Mayor Steve Adler said the UT student body can swing the vote in favor of the Smart Corridor Plan while speaking at the Student Government general assembly meeting Tuesday.
The plan, a $720 million bond to improve mobility in Austin, will be voted on in November. Adler attended the SG assembly hoping to gather student support for the plan.
“I remember really well the stories, just before I came to Austin, the students at the University of Texas decided the city elections,” Adler said. “It was this huge moment where the student body voted in huge numbers and decided the council members and the mayor for the City of Austin. I romanticize that time.”
Adler told the assembly that traffic is an issue Austin has chosen not to fix as a city and criticized the “do nothing” voices in Austin preventing progress from being made.
“The thing that’s going to hold Austin back is mobility,” Adler said. “If people can’t get around the city, then the city will die as we know it. We will lose the spirit and soul of this city, and we will lose the diversity of this city.”
After Adler spoke, a resolution in support of the bond was introduced to the assembly for its first reading.
Davey Bemporad, the co-director for SG City Relations, said the bond must be supported by SG because it is the best thing for students.
“Students need to have safe roads around campus,” Bemporad said. “So many students ride bikes, ride the bus and walk around campus and without newer, safer systems, we will have an unsafe campus.

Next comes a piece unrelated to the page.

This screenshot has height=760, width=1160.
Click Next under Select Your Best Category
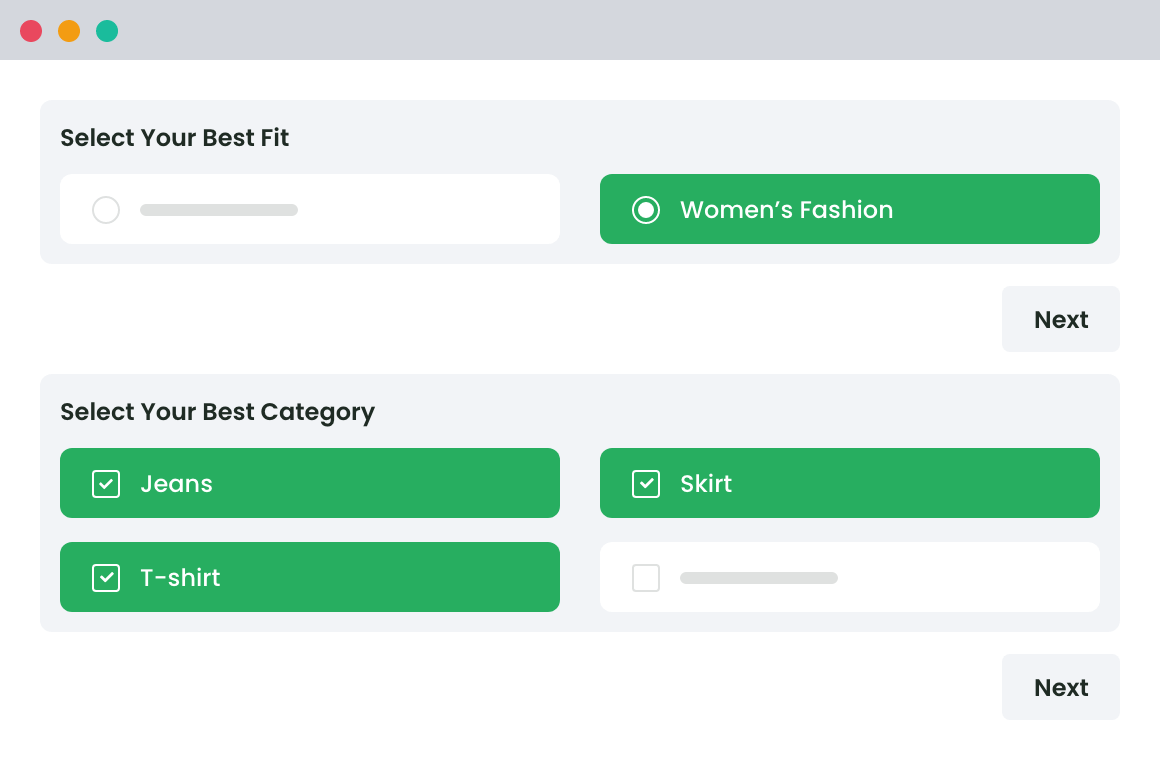1061,687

We are doing what is by far the best thing for students. It’s very cost effective for what it’s trying to do for students and without a doubt Student Government should come out and support it.”
SG Assembly Speaker Santiago Rosales said Adler attending meetings allows for students to have a greater understanding of what the city is doing for them.
“For the last three years, the mayor has come to the student government meetings to talk to students about issues that matter to them, and to shed some light onto what the city is doing in general, and what they’re doing for students specifically,” Rosales said. “It’s a conversation about what can be done to make students’ experience in Austin better.”
Assembly members will vote on whether to support the November mobility bond at their meeting next Tuesday.